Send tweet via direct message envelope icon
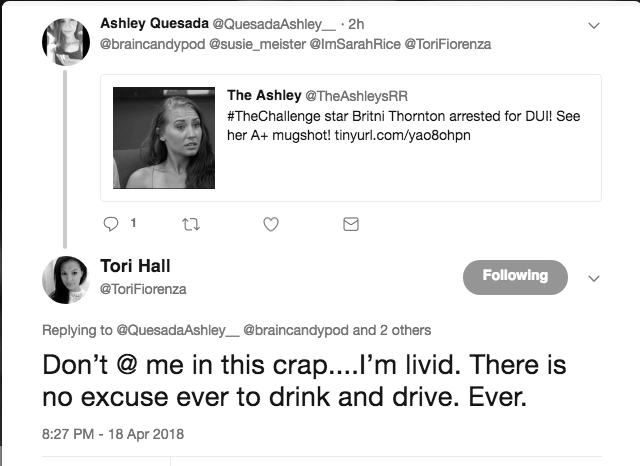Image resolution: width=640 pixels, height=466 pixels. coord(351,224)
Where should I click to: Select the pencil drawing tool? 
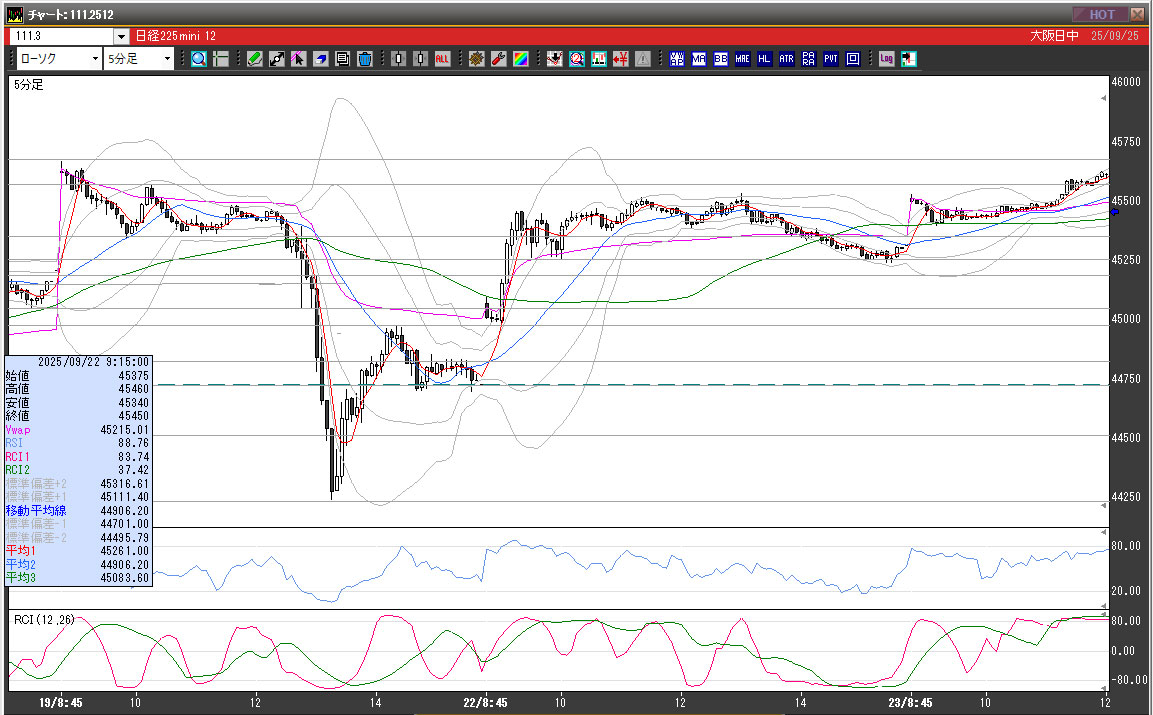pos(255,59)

...

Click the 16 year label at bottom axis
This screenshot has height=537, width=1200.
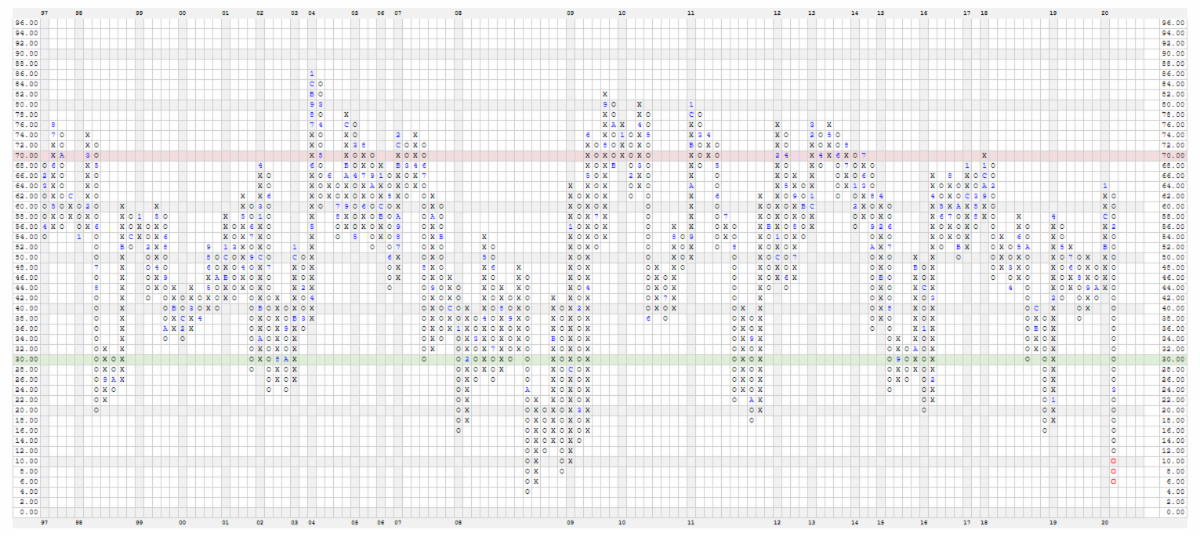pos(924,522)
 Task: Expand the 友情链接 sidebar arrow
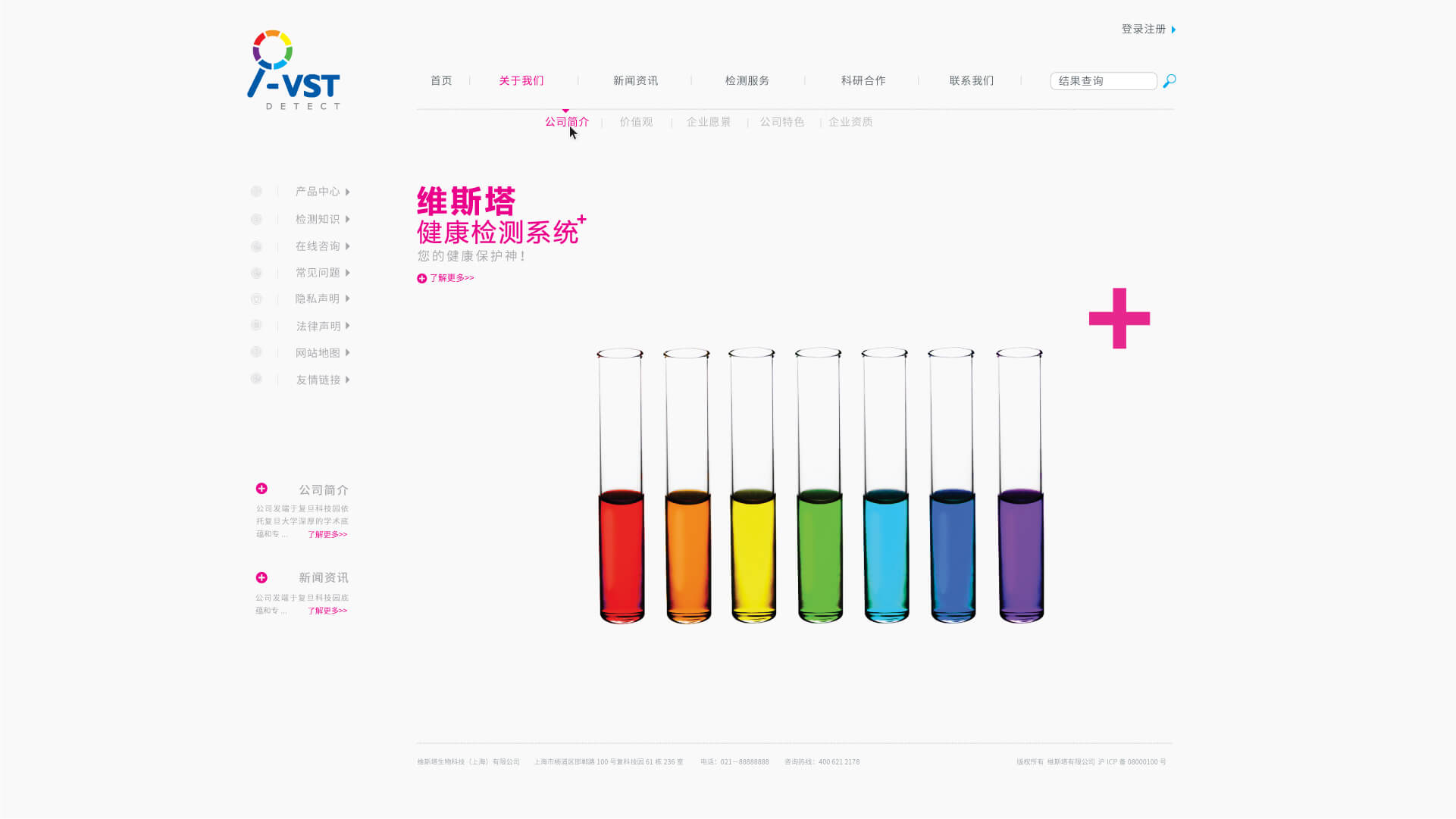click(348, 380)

* * *

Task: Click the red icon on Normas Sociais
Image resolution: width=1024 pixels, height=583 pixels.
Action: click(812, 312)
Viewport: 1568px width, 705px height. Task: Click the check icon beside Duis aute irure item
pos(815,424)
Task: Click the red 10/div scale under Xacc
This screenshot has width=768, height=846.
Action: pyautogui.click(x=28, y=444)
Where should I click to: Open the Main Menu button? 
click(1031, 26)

_Objective_
Please format everything from the line containing "Send tweet via direct message envelope icon" down to the line containing "pos(255,59)", both included, as a two-column CSV with the headers instruction and location: one row per instruction, each value in a single quoted field with any line breaks turned into spaces. Leave the pictures out.

_Exercise answer_
instruction,location
"Send tweet via direct message envelope icon","Image resolution: width=640 pixels, height=466 pixels. coord(351,224)"
"Where should I click to: Select the pencil drawing tool?","pos(255,59)"